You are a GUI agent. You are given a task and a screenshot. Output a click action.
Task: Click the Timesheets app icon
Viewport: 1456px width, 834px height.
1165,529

---

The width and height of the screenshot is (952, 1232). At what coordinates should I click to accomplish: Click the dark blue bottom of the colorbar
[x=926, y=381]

* **Job**:
Starting with the line that has "The width and" and going on through the line that has "[x=926, y=381]", give those rows again with "dark blue" changed to "light blue" and nothing else altered.

* **Task answer**:
The width and height of the screenshot is (952, 1232). At what coordinates should I click to accomplish: Click the light blue bottom of the colorbar
[x=926, y=381]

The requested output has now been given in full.